La Cour juge que les dispositions de la loi qui règlent le service citoyen et celles qui concernent l’Agence du service citoyen relèvent des compétences des communautés en matière de jeunesse et de formation. En revanche, l’autorité fédérale est compétente en ce qui concerne les aspects de droit du travail et de droit social du statut de « citoyen en service ». La Cour annule néanmoins la loi du 15 mai 2024 dans son ensemble. Selon la Cour, les dispositions que le législateur pouvait adopter ne seraient pas efficaces sans celles par lesquelles il a outrepassé ses compétences. En outre, cela doit permettre au législateur fédéral d’élaborer le cas échéant une nouvelle législation, en accord avec les communautés.
Arrêt n˚ 131/2025
La Cour rejette le recours dirigé contre l’ordonnance bruxelloise qui modifie la procédure d’expulsion d’un locataire de son logement, en particulier la mesure qui suspend l’exécution d’un jugement d’expulsion pendant l’hiver
En 2023, le législateur bruxellois a adopté une ordonnance qui aménage la procédure pouvant aboutir à l’expulsion d’un locataire. Plusieurs mesures de cette ordonnance peuvent entraîner le report de l’exécution d’un jugement d’expulsion. En particulier, il est en principe interdit d’exécuter une expulsion du 1er novembre au 15 mars, ce qu’on appelle le « moratoire hivernal ». Le Syndicat National des Propriétaires et Copropriétaires demande l’annulation de cette ordonnance.

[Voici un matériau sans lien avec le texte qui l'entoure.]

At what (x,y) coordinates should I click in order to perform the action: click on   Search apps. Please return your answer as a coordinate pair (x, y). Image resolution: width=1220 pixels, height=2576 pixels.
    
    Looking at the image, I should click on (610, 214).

La Cour rejette le recours. Elle juge que la Région de Bruxelles-Capitale est bien compétente pour adopter l’ordonnance attaquée. En outre, les diverses mesures qui reportent l’exécution d’un jugement d’expulsion ne violent ni le droit d’accès au juge, ni le droit au respect des biens. En ce qui concerne en particulier le moratoire hivernal, il vise à éviter des situations contraires à la dignité humaine en l’absence de solution de relogement. Si le locataire ne paie pas l’indemnité d’occupation (en principe équivalente au loyer) pour la période du moratoire hivernal, le propriétaire peut en réclamer le paiement intégral au Fonds budgétaire régional de solidarité. De plus, quatre exceptions au moratoire hivernal sont prévues : une expulsion reste possible si le locataire a trouvé une solution de relogement, si le bien présente un danger pour ses occupants, si le locataire a un comportement dangereux pour autrui ou pour le bien et, enfin, si le propriétaire doit occuper personnellement le bien en raison d’un cas de force majeure. Le moratoire hivernal ne produit donc pas des effets disproportionnés.